The public sympathy battle, however, is the veneer on top of a legal battle. As Oliver explained: “While the details of what the Sacklers are doing are incredibly complicated, the end result is both simple and absolutely infuriating.”

There have been, to date, no individual felony convictions for any members of Purdue Pharma or the Sackler family. “The Sacklers might argue that Purdue was controlled by many people, including non-family members, and while they’re not facing criminal charges, they are still facing consequences,” Oliver said. “But here is the thing: are they? Are they really?”

The bankruptcy deal proposed by Purdue is “the vehicle through which the Sacklers are likely to escape any true accountability”, he added. Of the $8bn settlement, only $4.3bn is owed by the Sacklers themselves, who have a hidden net worth of about $11bn.

But the “really insidious part”, said Oliver, is that while there are about 400 civil suits naming the Sacklers themselves, the family will agree to the $8bn settlement only with a non-consensual third-party release precluding all future individual liability. “This thing is bullshit,” Oliver explained, “because if they get it, all current lawsuits against the Sacklers evaporate, and no future lawsuits can be filed, meaning that the Sacklers, who didn’t file for personal bankruptcy themselves, remember, are basically off the hook.

“And if it sounds weird to you that a company can basically declare bankruptcy and then a bunch of individuals get shielded from liability, that’s because it is,” he continued. “It’s really fucking weird. In fact, some bankruptcy courts don’t allow these types of third-party releases at all, but Purdue very carefully chose one that they knew probably would.” A few months before the bankruptcy filing, Purdue changed one of its corporate addresses to White Plains, New York – a place where it had never done business, but where there was a bankruptcy court judge known to be sympathetic to third-party releases.

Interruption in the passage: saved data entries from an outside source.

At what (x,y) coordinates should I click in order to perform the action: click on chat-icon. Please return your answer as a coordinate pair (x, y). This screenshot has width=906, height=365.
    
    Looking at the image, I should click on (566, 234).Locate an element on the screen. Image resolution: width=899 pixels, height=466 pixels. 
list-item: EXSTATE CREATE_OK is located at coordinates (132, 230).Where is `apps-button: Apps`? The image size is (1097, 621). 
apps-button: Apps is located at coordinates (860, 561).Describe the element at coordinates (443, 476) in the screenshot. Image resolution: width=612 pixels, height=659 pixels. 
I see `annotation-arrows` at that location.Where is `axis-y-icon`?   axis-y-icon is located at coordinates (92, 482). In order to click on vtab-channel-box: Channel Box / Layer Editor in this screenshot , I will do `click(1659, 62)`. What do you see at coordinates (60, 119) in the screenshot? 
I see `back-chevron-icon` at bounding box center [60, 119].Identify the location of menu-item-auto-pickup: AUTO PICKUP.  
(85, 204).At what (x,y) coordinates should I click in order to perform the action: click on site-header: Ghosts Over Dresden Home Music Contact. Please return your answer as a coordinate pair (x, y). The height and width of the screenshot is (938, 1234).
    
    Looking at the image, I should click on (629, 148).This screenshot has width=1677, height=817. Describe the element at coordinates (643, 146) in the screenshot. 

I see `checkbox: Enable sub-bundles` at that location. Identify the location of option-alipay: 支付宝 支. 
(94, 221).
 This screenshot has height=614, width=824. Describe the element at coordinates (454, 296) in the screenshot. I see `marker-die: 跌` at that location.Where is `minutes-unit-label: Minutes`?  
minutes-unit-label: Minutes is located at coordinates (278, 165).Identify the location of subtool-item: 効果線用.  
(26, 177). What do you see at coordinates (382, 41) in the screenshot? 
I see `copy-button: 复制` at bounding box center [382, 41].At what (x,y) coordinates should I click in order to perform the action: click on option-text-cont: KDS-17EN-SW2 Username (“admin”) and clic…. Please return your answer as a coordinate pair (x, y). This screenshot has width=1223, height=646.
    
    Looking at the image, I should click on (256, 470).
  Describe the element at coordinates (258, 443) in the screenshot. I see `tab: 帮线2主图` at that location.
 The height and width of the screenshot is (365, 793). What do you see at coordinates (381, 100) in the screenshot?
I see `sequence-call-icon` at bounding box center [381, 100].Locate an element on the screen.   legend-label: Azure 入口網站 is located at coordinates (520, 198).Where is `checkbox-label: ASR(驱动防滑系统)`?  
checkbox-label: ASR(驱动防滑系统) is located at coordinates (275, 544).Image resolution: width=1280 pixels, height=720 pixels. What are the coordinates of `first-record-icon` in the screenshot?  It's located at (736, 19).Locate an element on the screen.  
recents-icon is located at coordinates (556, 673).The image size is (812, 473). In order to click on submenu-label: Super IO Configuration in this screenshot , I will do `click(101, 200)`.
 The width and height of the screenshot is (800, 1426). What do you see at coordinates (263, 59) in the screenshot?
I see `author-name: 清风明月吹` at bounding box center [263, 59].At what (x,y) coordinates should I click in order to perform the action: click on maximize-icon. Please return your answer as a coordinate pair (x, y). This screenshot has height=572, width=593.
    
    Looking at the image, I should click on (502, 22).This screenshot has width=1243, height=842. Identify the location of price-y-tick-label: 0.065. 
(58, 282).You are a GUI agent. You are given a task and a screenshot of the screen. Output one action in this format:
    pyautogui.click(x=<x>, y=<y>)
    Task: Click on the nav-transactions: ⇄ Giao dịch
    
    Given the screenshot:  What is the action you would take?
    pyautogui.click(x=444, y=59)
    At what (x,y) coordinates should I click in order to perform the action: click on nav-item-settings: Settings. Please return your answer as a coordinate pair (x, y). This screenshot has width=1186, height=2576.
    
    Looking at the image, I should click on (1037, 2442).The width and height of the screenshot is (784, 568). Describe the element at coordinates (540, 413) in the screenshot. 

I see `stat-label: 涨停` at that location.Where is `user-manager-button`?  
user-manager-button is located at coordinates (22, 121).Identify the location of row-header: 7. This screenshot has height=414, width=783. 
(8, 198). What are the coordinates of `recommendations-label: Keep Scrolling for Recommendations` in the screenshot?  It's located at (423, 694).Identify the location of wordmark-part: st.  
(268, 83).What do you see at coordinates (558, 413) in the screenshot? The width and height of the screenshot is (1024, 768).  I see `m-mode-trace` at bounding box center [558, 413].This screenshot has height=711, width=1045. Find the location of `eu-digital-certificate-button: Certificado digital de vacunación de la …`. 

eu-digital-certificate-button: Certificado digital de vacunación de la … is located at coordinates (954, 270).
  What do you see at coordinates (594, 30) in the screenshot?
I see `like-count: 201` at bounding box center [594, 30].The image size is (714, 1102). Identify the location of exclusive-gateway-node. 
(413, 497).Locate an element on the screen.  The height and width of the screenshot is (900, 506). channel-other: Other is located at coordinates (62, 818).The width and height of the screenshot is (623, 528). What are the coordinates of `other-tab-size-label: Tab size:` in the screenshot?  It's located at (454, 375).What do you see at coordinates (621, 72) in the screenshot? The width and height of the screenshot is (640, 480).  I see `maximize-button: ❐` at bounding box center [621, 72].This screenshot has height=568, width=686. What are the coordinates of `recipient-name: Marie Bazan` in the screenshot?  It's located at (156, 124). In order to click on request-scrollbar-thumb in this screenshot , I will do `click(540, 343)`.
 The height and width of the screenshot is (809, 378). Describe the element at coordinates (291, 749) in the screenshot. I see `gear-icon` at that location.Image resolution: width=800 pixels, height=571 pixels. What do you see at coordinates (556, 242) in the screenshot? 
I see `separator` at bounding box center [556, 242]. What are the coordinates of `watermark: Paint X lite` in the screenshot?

The “ludicrously broad” release spares over 200 companies and 200 more trusts from “any and all Claims” of “any kind” from “the beginning of time.” Attorneys general of nine states and the District of Columbia oppose the deal, as do two branches of the Department of Justice, which said it violates the US constitution and due process in not allowing individual victims the opportunity to be heard.

“It might well be true that this is the best deal we can get under our current system,” said Oliver, “but the fact that that’s the case doesn’t speak well to this deal or, indeed, the system itself.

“When your family’s company recklessly sold a product as damaging as oxycontin, the question might not be ‘how many billions is it right for you to pay?’ It’s ‘how many billions is it right for you to keep?’” Oliver added. “And I would argue: no billions.” The $4.3bn the Sacklers have agreed to pay is scheduled over nine years, which means they could recoup costs from interest and investments and never touch the principal. To quote Patrick Radden Keefe, author of Empire of Pain: “When they’re done paying in 2030, they will probably be richer than they are today.”

“We’re not getting anything approaching justice here,” Oliver concluded. “And the Sacklers, in sparing no expense, seem to have successfully bought their way out of this problem.”

There’s one small bit of comfort, Oliver added – Last Week Tonight purchased judgeforyourselves.com, featuring video of the actor Richard Kind as Richard Sackler. “I know that it does absolutely nothing to even the scales here,” said Oliver, “but it does give me the tiniest bit of comfort to imagine it might irritate the Sacklers a bit to know that when people go to that site in the future, this is what they’re going to see.”